AVL

This is an AVL, self-balancing binary search tree data structure in JavaScript!

It supports:

• Standard set operations
• Compound Keys & Custom Comparator Functions (newest feature!)
• Bulk loading
• Order statistics
• Multiple iterator (tree traversal) implementations, with bounding capabilities, and all compliant with JavaScript’s native iteration protocol
• Nodes as arrays
• Handy toString function which prints ASCII representation of tree for debugging, including with an upper bound to avoid printing too many levels for large trees

Previously, I published several experiments with AVL tree style of data structure in JS and WASM. This project remedies several issues with those data structures and also improves things in various ways, so this is the one you should use!

If you do find any issues despite the testing I’ve done, do not hesitate to open an issue on GitHub.

This current version of this project is licensed under GPLv3. Reach out to me if you need a different license.

Documentation

See the tests in the repo for more examples of how the functions described in this document work.

You can create a new, empty instance of the AVL class like this:

const myAVLTree = new AVL()

It is also possible to “bulk load” the data structure via the constructor if a sorted array is provided as an argument:

const myAVLTree = new AVL([
  2,4,8,16,32,64
])

If each entry within the sorted array provided for bulk loading is itself an array, then the 0th indexed element will be interpreted as a key and the 1st indexed element will be interpreted as its associated value.

Subsequent parameters in the constructor are for providing custom comparator functions (in case, for example, your keys are compound data types that require custom comparison logic).

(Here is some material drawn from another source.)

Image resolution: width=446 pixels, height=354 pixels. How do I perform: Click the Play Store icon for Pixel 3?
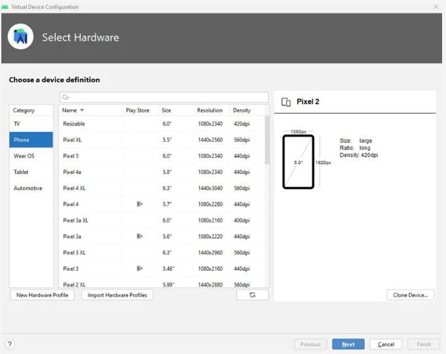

Default values:

constructor(
  sortedArray = null,
  comp_eq = AVL.COMP_EQ, // (a,b)=>a==b
  comp_lt = AVL.COMP_LT, // (a,b)=>a<b
  comp_le = AVL.COMP_LE, // (a,b)=>a<=b
  comp_gt = AVL.COMP_GT, // (a,b)=>a>b
  comp_ge = AVL.COMP_GE  // (a,b)=>a>=b
){
  // implementation...
}

Though not recommended, you can also swap out the implementations of these functions at anytime after instantiation. Just assign your own new function to the appropriate instance property:

• COMP_EQ
• COMP_LT
• COMP_LE
• COMP_GT
• COMP_GE

For quick debugging, you can build an ASCII representation of your tree by calling the toString() method on an AVL instance:

console.log(myAVLTree.toString())

You can provide an upper bound for the number of tree levels to print; see the section below on Modes of Iteration.

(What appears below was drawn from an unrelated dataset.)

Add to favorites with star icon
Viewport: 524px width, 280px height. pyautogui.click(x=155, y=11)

Retrieve the number of nodes or keys stored in the tree by accessing the size property of the tree instance:

myAVLTree.size

Retrieve the root node of the tree by accessing the root property of the tree instance:

myAVLTree.root

Retrieve the tree’s minimum or maximum values via the min and max properties respectively. Those properties are simply wrappers around the instance methods getMinOfSubtree and getMaxOfSubtree discussed below.

myAVLTree.min
myAVLTree.max

Nodes are arrays, where the first five indices are:

• 0 - the height of subtree rooted at that node
• 1 - the key value
• 2 - the node’s left child
• 3 - the node’s right child
• 4 - the size of the subtree rooted at that node
• 5 ? the value if you are also storing values in your tree which are associated with the keys

Instance Methods

search

A test of key membership which returns the matching node if found, otherwise null.

Parameters:

• key - required - the key value being sought
• searchRoot - optional - the node in the tree from which to commence the search, default is root node.

insert

Insert a key and optionally a value into the tree. If non-null value argument provided, it is inserted at index 5 in the node array. Returns a reference to the inserted node.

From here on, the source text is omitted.